Перед вами грустная, а порой, даже ужасающая история воспоминаний автора о реалиях белоруской армии, в которой ему «посчастливилось» побывать. Сюжет представлен в виде коротких, отрывистых заметок, охватывающих год службы в рядах вооружённых сил Республики Беларусь. Драма о переживаниях, раздумьях и злоключениях человека, оказавшегося в агрессивно-экстремальной среде.
Эта повесть или рассказ, или монолог — называйте, как хотите — не из тех, что дружелюбна к читателю. Она не отворит мягко ворота, окунув вас в пучины некой истории. Она, скорее, грубо толкнет вас в озеро и будет наблюдать, как вы плещетесь в попытках спастись.
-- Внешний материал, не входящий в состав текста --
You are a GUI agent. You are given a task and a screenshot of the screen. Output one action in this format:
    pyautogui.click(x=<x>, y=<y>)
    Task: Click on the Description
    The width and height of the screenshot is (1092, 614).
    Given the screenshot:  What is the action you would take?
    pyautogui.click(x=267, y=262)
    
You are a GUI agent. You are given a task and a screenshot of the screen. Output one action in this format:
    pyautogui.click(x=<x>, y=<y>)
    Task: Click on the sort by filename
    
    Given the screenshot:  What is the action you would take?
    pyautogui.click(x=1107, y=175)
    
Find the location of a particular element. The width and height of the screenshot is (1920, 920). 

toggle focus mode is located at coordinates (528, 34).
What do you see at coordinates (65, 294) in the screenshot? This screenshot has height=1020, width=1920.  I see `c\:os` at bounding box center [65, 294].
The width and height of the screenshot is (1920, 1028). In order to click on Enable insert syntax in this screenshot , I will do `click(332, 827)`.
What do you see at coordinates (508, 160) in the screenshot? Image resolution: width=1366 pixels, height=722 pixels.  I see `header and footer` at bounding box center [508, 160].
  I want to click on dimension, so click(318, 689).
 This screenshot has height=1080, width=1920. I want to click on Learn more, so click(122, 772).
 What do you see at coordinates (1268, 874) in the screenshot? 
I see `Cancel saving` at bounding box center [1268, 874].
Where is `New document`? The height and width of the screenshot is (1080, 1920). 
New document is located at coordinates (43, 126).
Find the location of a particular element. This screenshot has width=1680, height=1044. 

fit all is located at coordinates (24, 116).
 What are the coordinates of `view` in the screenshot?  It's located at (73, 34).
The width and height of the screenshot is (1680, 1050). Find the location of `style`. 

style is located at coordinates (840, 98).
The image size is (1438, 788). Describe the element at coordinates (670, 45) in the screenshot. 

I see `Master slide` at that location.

Перед глазами — пузырьки воздуха, что вы выдыхаете, принимая в легкие все новые и новые порции воды, увлекающей на дно…
Футуристические рассказы. «Безголосые» — оцифровка сознания. «Showmylife» — симулятор жизни. «Рубашка» — будущее одежды. «Красное внутри» — половой каннибализм. «Кабульский отель» — трехдневное путешествие непутевого фотографа в Кабул.
В книге рассказывается история главного героя, который сталкивается с различными проблемами и препятствиями на протяжении всего своего путешествия. По пути он встречает множество второстепенных персонажей, которые играют важные роли в истории. Благодаря опыту главного героя книга исследует такие темы, как любовь, потеря, надежда и стойкость. По мере того, как главный герой преодолевает свои трудности, он усваивает ценные уроки жизни и растет как личность.
Эссе «Рефлекс символа», где Гитлер произносит знаменитое: «Чума на оба ваши дома!..», едва ли б появилось, если бы у автора не возникло ощущения, что сведение мира к примитивной символике в конце концов ведет к его краху.